La amarga batalla legal entre Fuerza Regida y su sello discográfico Rancho Humilde se intensifica, con los integrantes de la banda acusando ahora a la compañía de mantenerlos en “cautiverio ilegal”.
En un nuevo documento presentado ante la corte el jueves (14 de mayo), los abogados del famoso grupo mexicano instaron a un juez a permitirles continuar acusando a Rancho Humilde de violar la llamada regla de los siete años de California, que prohíbe que contratos de servicios exclusivos, como los contratos discográficos, se extiendan por más de ese tiempo.
Fuerza Regida afirma que Rancho los está manteniendo en un “cautiverio ilegal de servicios personales” y está utilizando ese control ilegal para bloquear al grupo de participar en eventos importantes, como el Clásico Mundial de Béisbol de la MLB esta primavera y la próxima Copa Mundial de la FIFA.
“El arma que Rancho ha estado utilizando para bloquear las apariciones de [Fuerza] en eventos emblemáticos… ha destruido oportunidades irreemplazables una tras otra mientras este litigio avanza”, escribe el abogado del grupo, Kenneth D. Freundlich, en el documento obtenido y reportado por primera vez por Billboard.

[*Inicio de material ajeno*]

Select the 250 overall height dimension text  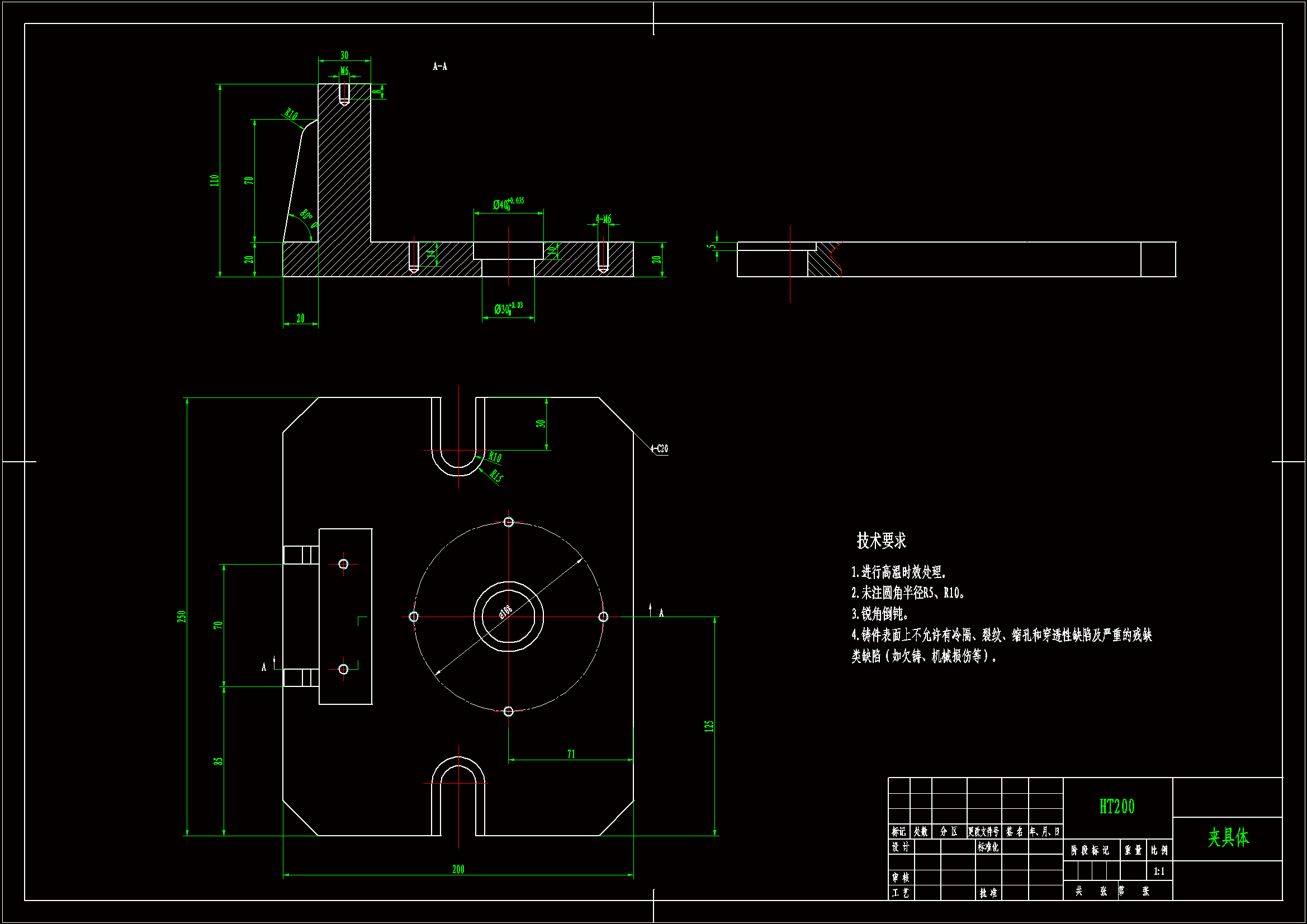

Rancho Humilde, un popular sello discográfico independiente fundado por Jimmy Humilde y conocido por impulsar el reciente auge de los corridos tumbados, ha estado enfrentándose en los tribunales durante meses con Fuerza Regida, uno de sus actos principales. El álbum debut del grupo, 111XPANTIA, debutó la primavera pasada en el No. 2 del Billboard 200, el puesto más alto alcanzado por un álbum en español de un dúo o grupo.

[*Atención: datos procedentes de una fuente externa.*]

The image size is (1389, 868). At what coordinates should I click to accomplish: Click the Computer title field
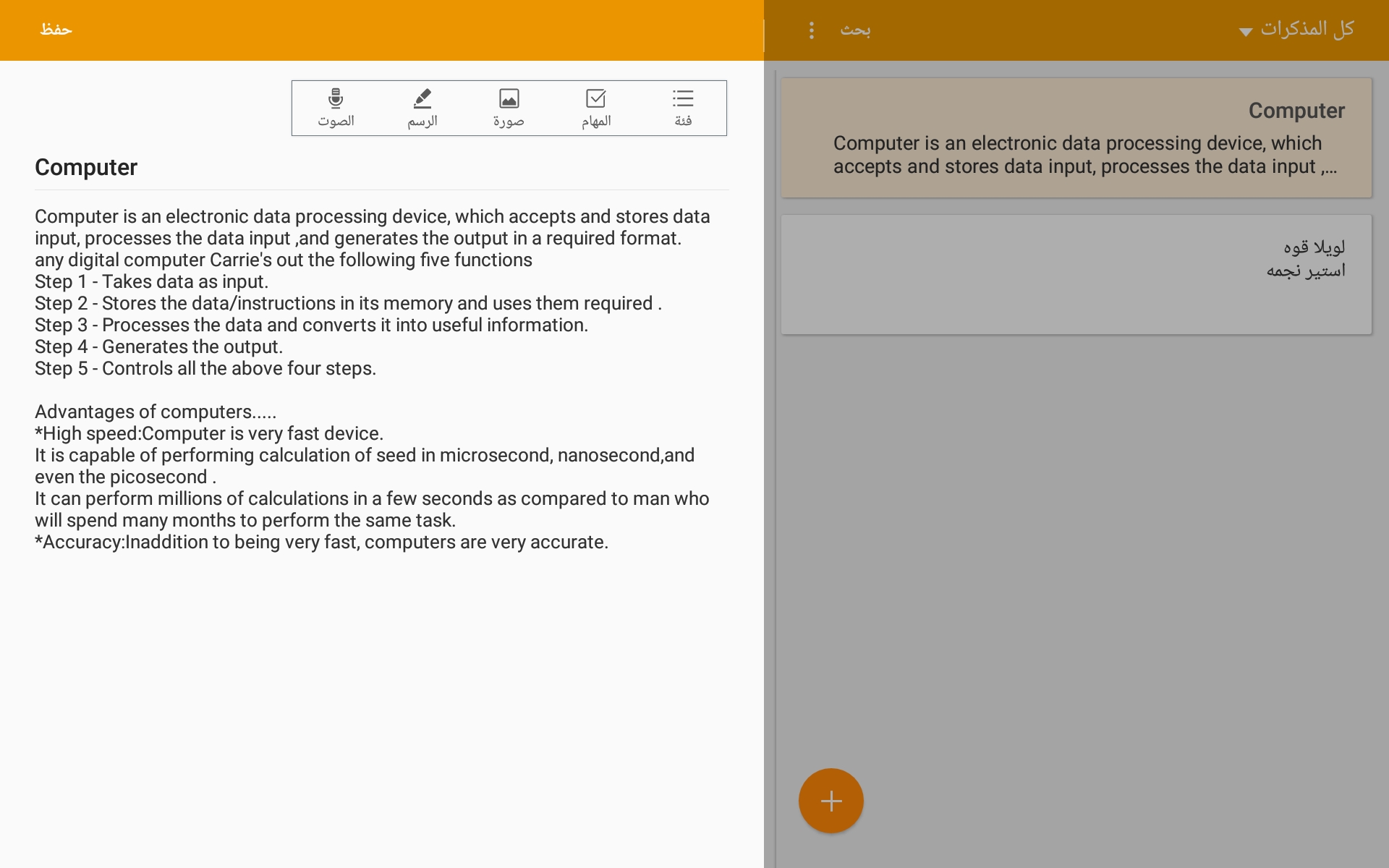pos(86,168)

En una demanda presentada en septiembre, el sello acusó a la banda de incumplir su contrato discográfico al colaborar unilateralmente con otros artistas y firmar contratos de presentaciones en vivo con Apple Music y Live Nation. Alegó que el grupo debería más de 15 millones de dólares en daños cuando el caso concluyera.
Fuerza Regida presentó una contrademanda un mes después, alegando que el sello independiente había retenido millones de dólares en regalías e intentado “sabotear” su éxito, incluso dejándolos fuera de las nominaciones a los Latin Grammys. Desde entonces, ha argumentado que las represalias alegadas han continuado con oportunidades bloqueadas para la Copa Mundial y la banda sonora de los populares videojuegos Grand Theft Auto.
El mes pasado, Rancho pidió al juez que desestimara gran parte del caso de Fuerza, incluidas las acusaciones sobre la regla de los siete años (formalmente conocida como la Sección 2855 del Código Laboral de California). Aunque la banda firmó su contrato discográfico inicial en 2018, el sello argumentó que Fuerza había firmado voluntariamente nuevos contratos en 2021 y 2022, los cuales claramente reiniciaron el conteo del tiempo.
“Los tribunales de California no agregan automáticamente contratos sucesivos a efectos de la Sección 2855 del Código Laboral, y la ley de California no trata los contratos escritos sucesivos… como una ‘transacción única unificada’ simplemente porque sus términos, sumados, exceden los siete años”, escribieron los abogados del sello en su moción de abril.
Rancho argumentó que los acuerdos posteriores otorgaron a Fuerza tanto un pago de liquidación de 1,8 millones de dólares como un bono de firma de 300.000 dólares, lo que convirtió a cada uno de ellos en un “contrato discreto y sustitutivo” que restableció el límite de siete años.
Pero en la respuesta del jueves, los abogados de Fuerza dijeron que la Sección 2855 está “arraigada en la prohibición constitucional de California contra la servidumbre involuntaria” y no puede ser evadida simplemente imponiendo contratos adicionales a los artistas que están “apilados infinitamente”. También afirmaron que la banda realmente no quería firmar esos nuevos contratos.
“[La banda] los firmó porque no tenía otra opción,” escribieron los abogados de Fuerza Regida. “El contrato anterior estaba en vigor. FRC no podía negociar con nadie más. FRC no podía probar su valor en el mercado. FRC no era libre.”
El caso sigue en sus etapas iniciales, mientras ambas partes intentan desestimar las acusaciones del otro desde el principio. Si el juez permite que avance el caso de cualquiera de las partes, estas procederán a la fase de descubrimiento de pruebas y se encaminarán hacia un eventual juicio. Ninguna de las partes respondió a las solicitudes de comentarios el viernes (15 de mayo).